── RECORDS FOR PROCESSING ──

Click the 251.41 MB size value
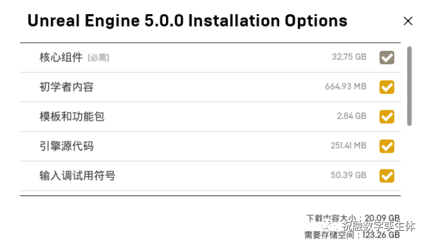 click(349, 145)
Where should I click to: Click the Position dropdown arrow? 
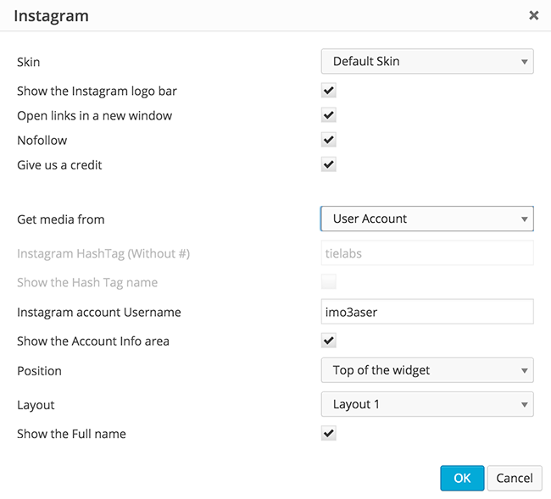click(525, 371)
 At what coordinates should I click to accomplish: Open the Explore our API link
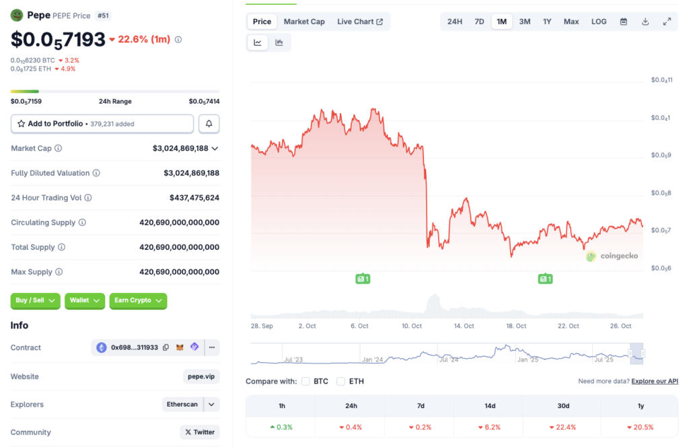point(654,381)
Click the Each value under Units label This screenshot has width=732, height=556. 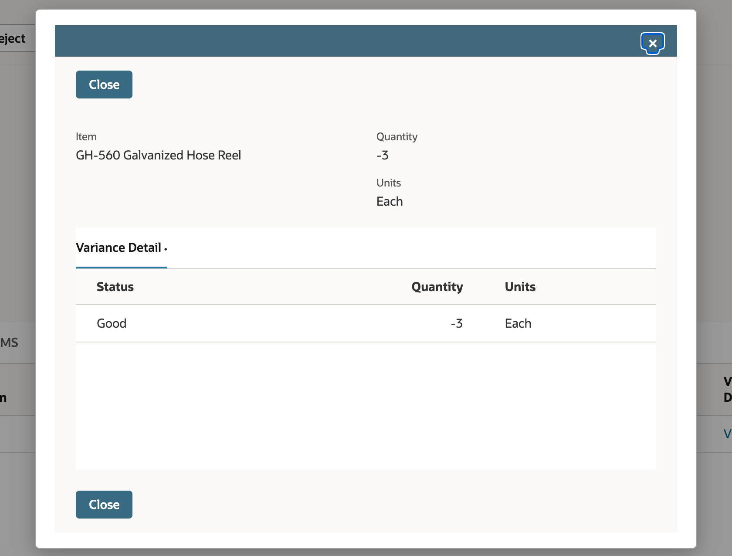coord(390,201)
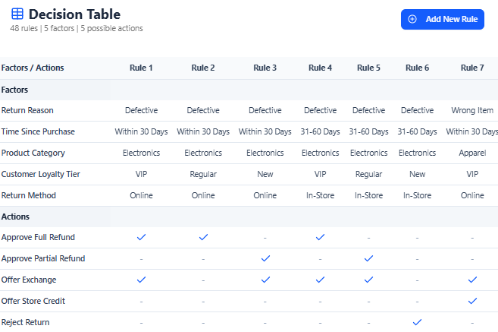Image resolution: width=498 pixels, height=332 pixels.
Task: Open Return Method cell for Rule 4
Action: tap(320, 195)
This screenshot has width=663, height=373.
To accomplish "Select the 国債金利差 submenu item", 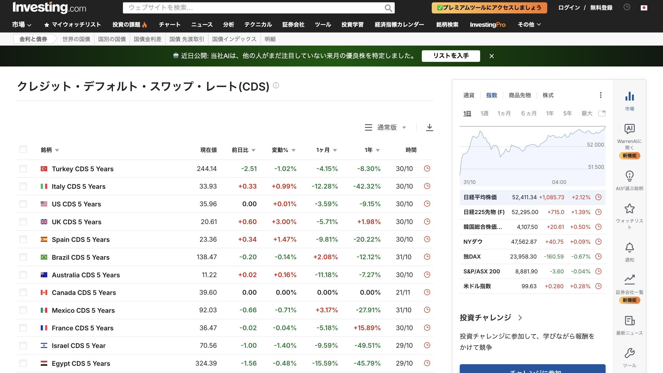I will coord(147,39).
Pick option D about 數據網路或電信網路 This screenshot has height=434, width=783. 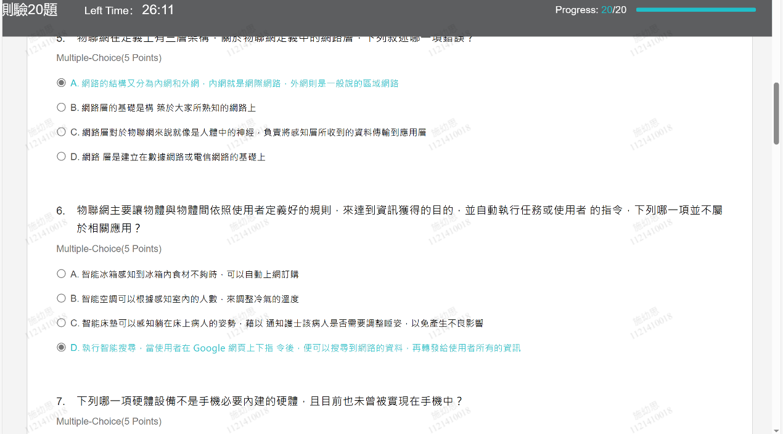[x=61, y=157]
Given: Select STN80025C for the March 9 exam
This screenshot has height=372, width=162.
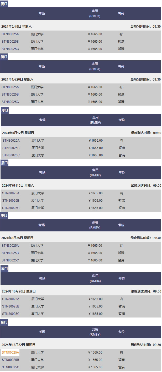Looking at the screenshot, I should pos(10,49).
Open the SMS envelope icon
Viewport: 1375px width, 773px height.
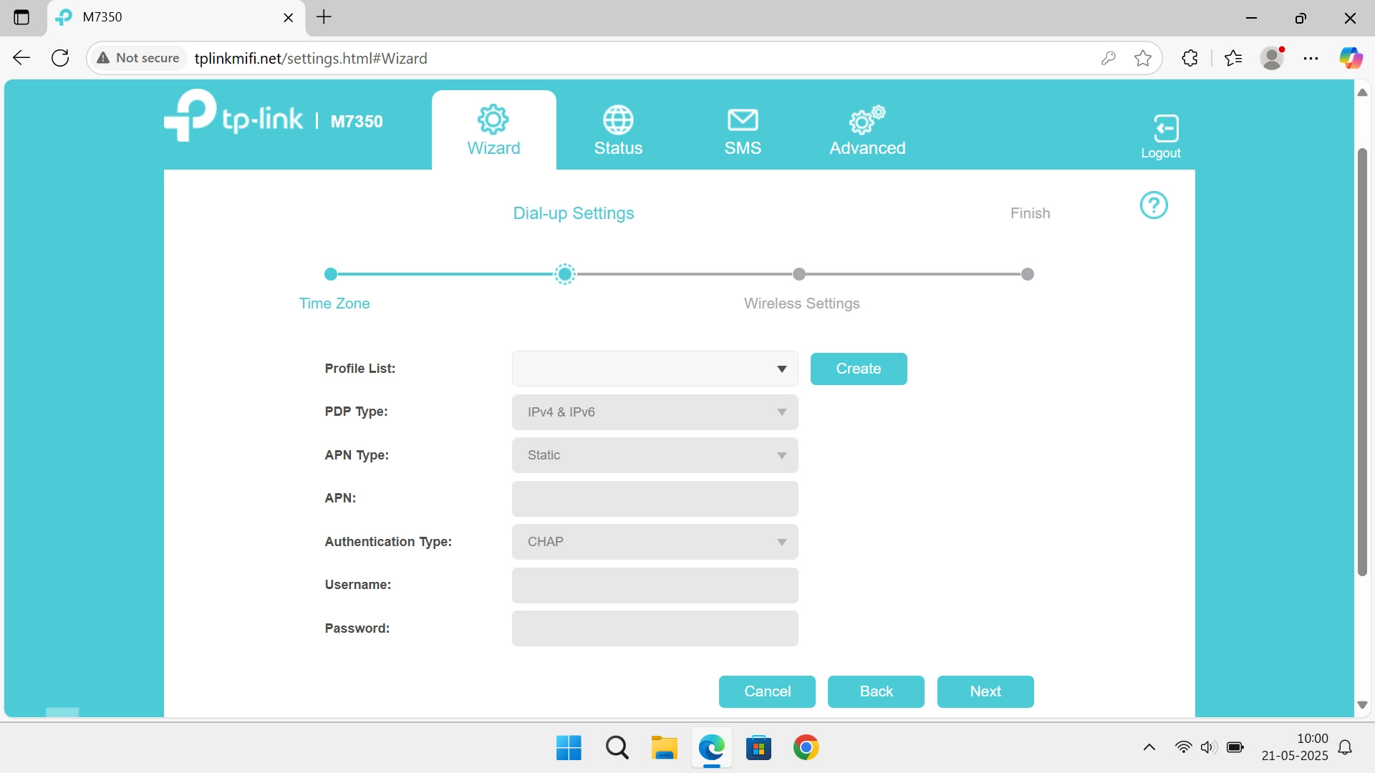pos(742,120)
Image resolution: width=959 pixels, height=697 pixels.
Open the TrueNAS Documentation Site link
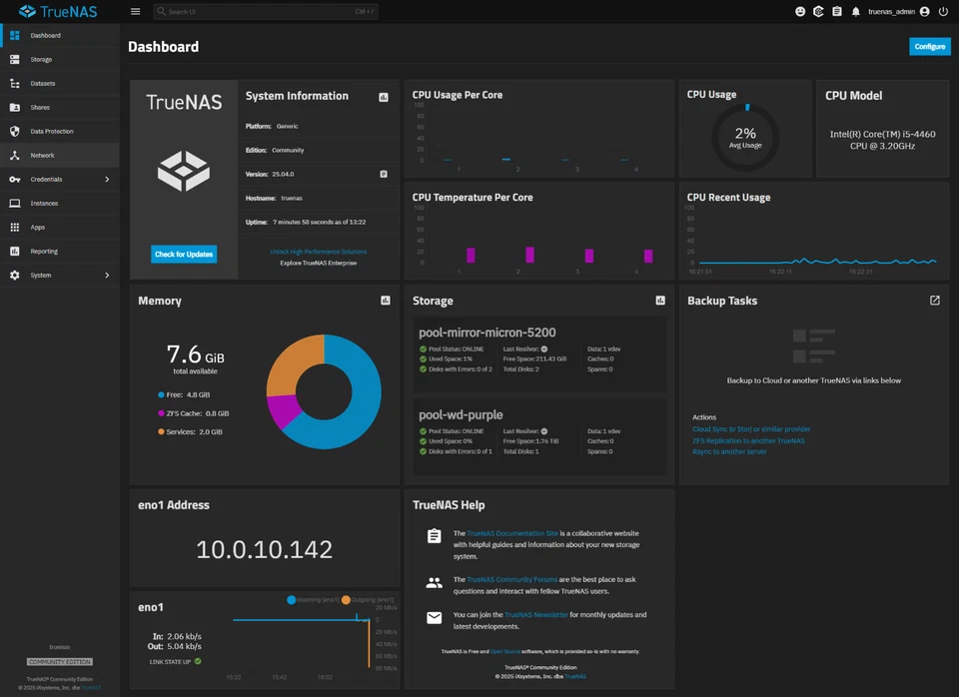tap(511, 533)
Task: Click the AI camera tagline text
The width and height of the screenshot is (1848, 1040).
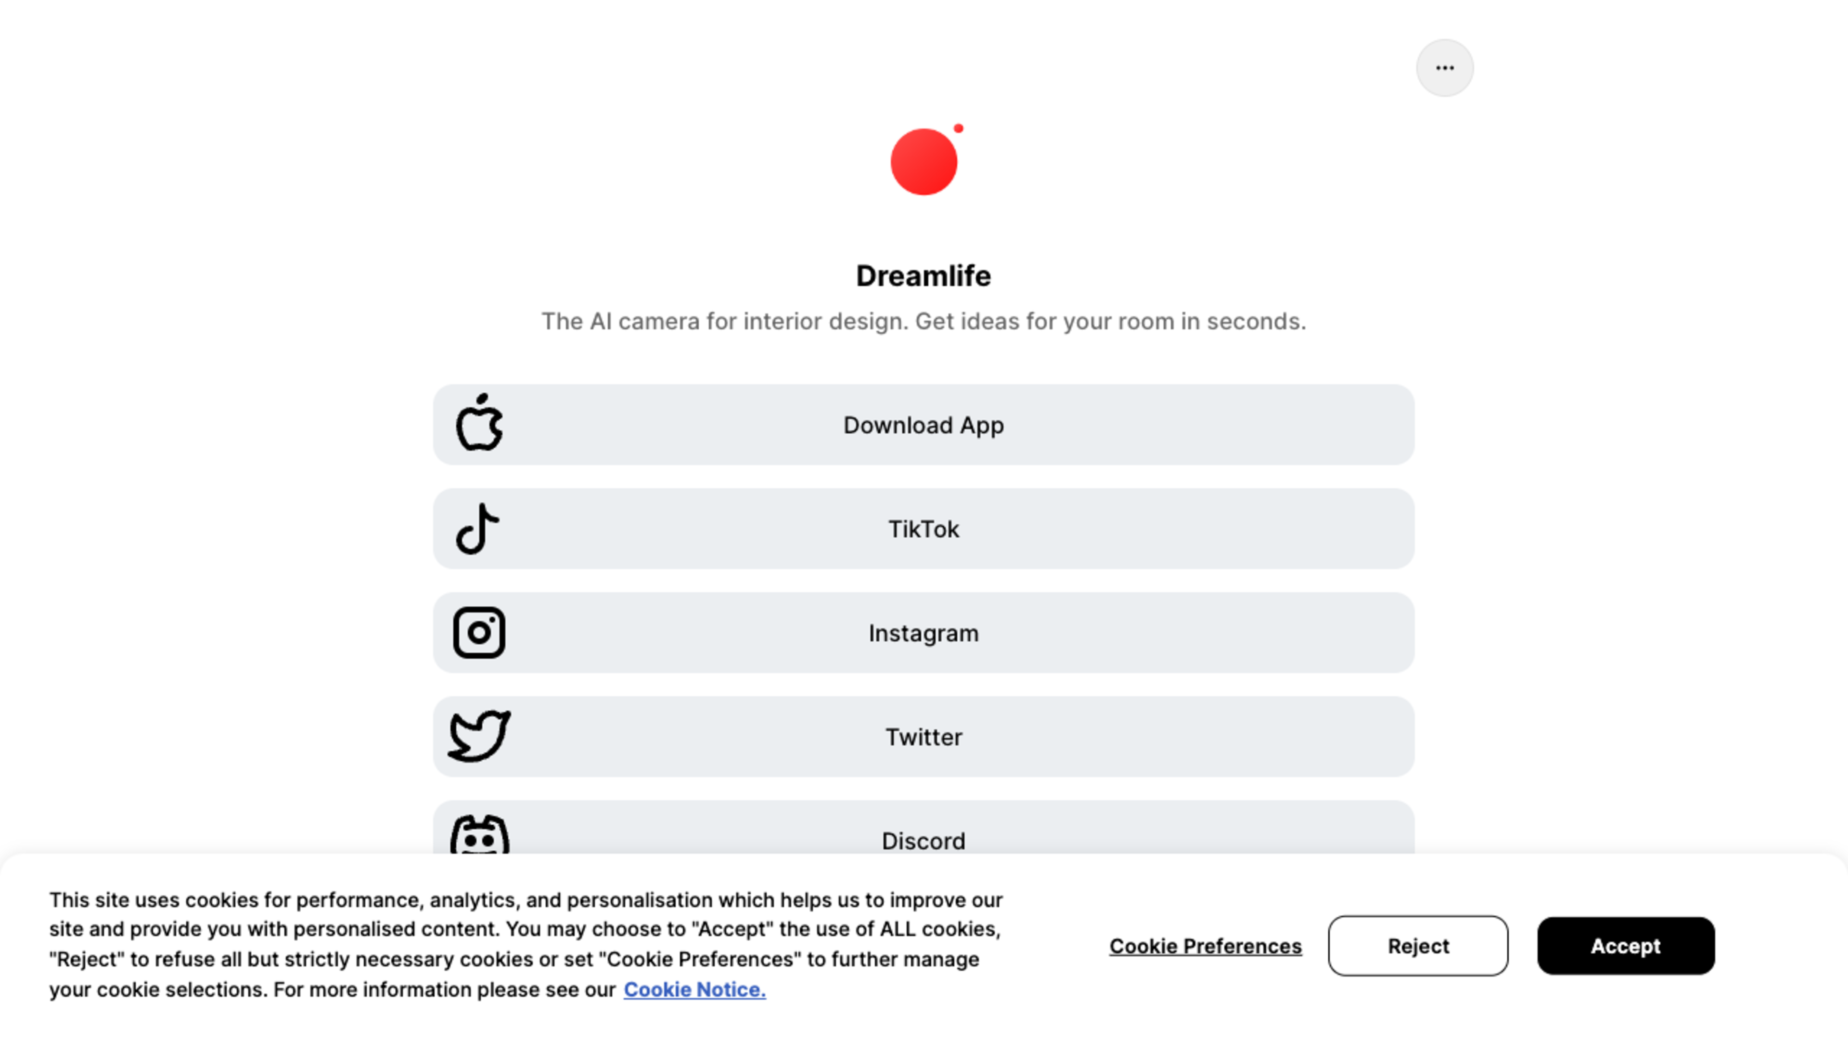Action: coord(923,322)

───

EXERCISE. Retype the material above from the line containing "Task: Click the AI camera tagline text" through the end, with no changes and without the pictures.

REPLY TO THE TASK.
Task: Click the AI camera tagline text
The width and height of the screenshot is (1848, 1040).
Action: coord(923,322)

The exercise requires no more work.